Throughout our nation's history, there have been many differences on many important issues -- not to mention a civil war thrown in there -- but at the end of the day, we have always been able to resolve these differences and sit back down at the dinner table with one another. I like that about this country. I dislike it, more often than not, when men who have differences resort to pettiness and name-calling rather than debate and compromise. There are, however, some issues which are nonnegotiable and leave little room for compromise. The recent uproar over "intelligent design" is one such issue.
Essentially, "intelligent design" boils down to the claim that empirical evidence points to the conclusion that one or more intelligent entities deliberately designed all of life on earth. Lately the debate over it has been focused in school districts around the country. Recently a Georgia judge decided not to allow stickers in the state's science textbooks claiming evolution is a "theory, not a fact," put there by intelligent design supporters to promote their cause. Elsewhere, school administrators in Harrisburg, Penn., have begun to read statements that had much the same content as those stickers to biology classes before they went on to learn about evolution.

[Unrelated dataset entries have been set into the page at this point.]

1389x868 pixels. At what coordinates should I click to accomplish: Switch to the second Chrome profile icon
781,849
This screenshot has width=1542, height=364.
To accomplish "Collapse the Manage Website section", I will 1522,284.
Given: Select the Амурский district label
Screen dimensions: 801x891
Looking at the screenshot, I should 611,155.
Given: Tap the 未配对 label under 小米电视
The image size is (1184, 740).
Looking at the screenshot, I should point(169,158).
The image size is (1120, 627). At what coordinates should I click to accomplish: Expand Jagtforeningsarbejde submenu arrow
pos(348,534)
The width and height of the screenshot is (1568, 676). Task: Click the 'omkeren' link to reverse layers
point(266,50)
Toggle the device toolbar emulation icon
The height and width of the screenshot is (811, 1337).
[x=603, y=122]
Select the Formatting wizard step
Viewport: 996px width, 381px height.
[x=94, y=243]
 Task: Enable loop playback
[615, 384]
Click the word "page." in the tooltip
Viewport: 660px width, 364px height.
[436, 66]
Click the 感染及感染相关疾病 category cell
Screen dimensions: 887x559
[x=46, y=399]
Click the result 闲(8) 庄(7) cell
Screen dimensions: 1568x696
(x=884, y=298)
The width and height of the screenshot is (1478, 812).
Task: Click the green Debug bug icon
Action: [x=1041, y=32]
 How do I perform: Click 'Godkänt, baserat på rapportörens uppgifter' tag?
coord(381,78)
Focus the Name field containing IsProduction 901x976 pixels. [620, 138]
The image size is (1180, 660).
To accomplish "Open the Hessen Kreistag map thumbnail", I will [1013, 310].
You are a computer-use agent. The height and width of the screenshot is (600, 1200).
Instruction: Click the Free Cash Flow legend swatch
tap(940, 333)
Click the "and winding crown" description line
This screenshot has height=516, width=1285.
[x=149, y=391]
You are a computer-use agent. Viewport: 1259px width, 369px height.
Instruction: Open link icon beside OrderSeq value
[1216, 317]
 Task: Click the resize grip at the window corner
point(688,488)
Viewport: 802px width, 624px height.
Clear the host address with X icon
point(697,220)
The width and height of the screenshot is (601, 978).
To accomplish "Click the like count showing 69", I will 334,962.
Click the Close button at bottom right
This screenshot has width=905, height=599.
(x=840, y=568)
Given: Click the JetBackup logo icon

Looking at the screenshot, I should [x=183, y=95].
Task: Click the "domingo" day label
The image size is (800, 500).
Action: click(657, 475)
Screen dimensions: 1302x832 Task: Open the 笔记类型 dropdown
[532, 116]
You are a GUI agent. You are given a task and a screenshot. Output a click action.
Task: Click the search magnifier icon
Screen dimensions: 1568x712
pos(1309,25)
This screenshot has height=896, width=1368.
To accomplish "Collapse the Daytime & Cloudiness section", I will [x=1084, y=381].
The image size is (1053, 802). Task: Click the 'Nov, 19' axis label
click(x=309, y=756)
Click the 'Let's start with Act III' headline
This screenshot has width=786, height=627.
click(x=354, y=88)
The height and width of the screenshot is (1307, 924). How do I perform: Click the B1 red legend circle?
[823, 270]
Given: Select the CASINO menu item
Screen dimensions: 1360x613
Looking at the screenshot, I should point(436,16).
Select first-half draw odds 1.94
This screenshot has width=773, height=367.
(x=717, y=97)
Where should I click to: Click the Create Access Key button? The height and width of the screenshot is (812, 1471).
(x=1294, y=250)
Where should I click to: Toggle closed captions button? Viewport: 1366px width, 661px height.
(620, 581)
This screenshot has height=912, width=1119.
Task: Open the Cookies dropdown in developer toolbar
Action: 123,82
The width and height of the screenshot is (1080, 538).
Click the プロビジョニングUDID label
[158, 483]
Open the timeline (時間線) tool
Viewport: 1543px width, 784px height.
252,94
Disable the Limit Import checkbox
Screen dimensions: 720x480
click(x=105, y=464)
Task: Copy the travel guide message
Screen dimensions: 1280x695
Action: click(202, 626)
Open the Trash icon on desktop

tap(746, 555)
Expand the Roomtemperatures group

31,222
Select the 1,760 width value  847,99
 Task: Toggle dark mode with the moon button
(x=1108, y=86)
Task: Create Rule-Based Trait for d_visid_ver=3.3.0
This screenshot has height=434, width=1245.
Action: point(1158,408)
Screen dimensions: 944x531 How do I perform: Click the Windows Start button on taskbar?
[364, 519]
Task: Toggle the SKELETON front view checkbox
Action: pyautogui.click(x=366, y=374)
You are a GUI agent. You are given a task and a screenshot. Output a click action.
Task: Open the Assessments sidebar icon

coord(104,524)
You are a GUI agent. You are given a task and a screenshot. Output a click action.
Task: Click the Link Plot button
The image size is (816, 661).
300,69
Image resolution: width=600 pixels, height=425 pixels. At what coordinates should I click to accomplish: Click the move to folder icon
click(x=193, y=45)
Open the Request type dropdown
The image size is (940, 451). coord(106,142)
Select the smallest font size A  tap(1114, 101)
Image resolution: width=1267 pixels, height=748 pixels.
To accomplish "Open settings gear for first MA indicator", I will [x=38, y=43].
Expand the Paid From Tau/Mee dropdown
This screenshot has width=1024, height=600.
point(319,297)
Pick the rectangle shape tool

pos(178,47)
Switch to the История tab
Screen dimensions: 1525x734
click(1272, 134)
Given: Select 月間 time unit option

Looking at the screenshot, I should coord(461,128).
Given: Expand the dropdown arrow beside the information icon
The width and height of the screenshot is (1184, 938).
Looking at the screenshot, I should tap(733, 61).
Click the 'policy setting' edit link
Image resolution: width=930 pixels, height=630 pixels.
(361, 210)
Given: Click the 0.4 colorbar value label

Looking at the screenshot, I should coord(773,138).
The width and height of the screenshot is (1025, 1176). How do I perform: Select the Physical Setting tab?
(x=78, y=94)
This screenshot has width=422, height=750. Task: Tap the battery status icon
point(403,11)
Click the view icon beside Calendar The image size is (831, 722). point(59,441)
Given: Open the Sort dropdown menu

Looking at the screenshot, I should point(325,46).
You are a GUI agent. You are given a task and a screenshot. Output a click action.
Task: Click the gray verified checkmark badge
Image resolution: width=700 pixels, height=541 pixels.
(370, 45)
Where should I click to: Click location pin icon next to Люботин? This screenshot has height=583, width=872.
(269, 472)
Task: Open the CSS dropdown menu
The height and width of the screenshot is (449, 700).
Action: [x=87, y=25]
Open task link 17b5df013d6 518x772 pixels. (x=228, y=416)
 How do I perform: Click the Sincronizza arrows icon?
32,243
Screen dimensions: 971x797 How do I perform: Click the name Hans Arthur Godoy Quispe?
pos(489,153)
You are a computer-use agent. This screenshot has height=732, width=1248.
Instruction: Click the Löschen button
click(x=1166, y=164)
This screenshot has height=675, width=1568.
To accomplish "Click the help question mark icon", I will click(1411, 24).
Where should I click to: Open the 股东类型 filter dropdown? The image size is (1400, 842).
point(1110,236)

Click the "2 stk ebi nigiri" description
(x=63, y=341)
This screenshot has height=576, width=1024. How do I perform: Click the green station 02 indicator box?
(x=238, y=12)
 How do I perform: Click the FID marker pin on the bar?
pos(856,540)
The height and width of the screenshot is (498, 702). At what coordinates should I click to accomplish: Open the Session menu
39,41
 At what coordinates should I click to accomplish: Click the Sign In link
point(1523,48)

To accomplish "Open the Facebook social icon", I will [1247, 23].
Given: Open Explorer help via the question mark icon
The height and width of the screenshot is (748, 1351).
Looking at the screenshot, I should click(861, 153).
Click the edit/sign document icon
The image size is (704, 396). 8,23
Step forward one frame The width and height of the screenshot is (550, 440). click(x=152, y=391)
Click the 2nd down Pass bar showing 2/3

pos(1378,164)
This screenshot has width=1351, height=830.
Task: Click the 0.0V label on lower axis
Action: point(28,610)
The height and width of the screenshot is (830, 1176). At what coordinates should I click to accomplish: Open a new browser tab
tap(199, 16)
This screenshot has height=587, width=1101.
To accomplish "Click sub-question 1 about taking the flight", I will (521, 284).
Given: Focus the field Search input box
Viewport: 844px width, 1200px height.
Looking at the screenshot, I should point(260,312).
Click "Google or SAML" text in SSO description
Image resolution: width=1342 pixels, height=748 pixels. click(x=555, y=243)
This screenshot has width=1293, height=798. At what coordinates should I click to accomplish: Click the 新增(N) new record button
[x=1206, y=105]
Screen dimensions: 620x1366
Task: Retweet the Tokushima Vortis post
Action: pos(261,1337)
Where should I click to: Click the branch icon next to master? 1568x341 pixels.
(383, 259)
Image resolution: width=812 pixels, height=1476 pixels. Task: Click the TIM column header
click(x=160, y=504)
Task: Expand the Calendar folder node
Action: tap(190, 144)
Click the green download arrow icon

Mandating that students be forced to learn about intelligent design is wrong. It is not an issue to be debated and it has nothing to do with respecting a religious person's beliefs. One of the many problems with intelligent design is that it is essentially the religious community's reaction to evolution (and its apparent atheistic inferences). Parents and citizens who believe fervently in a higher being, whose right it is to do so, find it appalling that their children are taught in school a theory that requires no such architect. This nation was founded on the principle that while many of its citizens shared similar religious beliefs, nobody in the public sector would have religious views forced upon them. The fact that certain people in our society are uncomfortable that there are legitimate scientific theories out there which may imply the nonexistence of a God, to put it harshly, is just too bad.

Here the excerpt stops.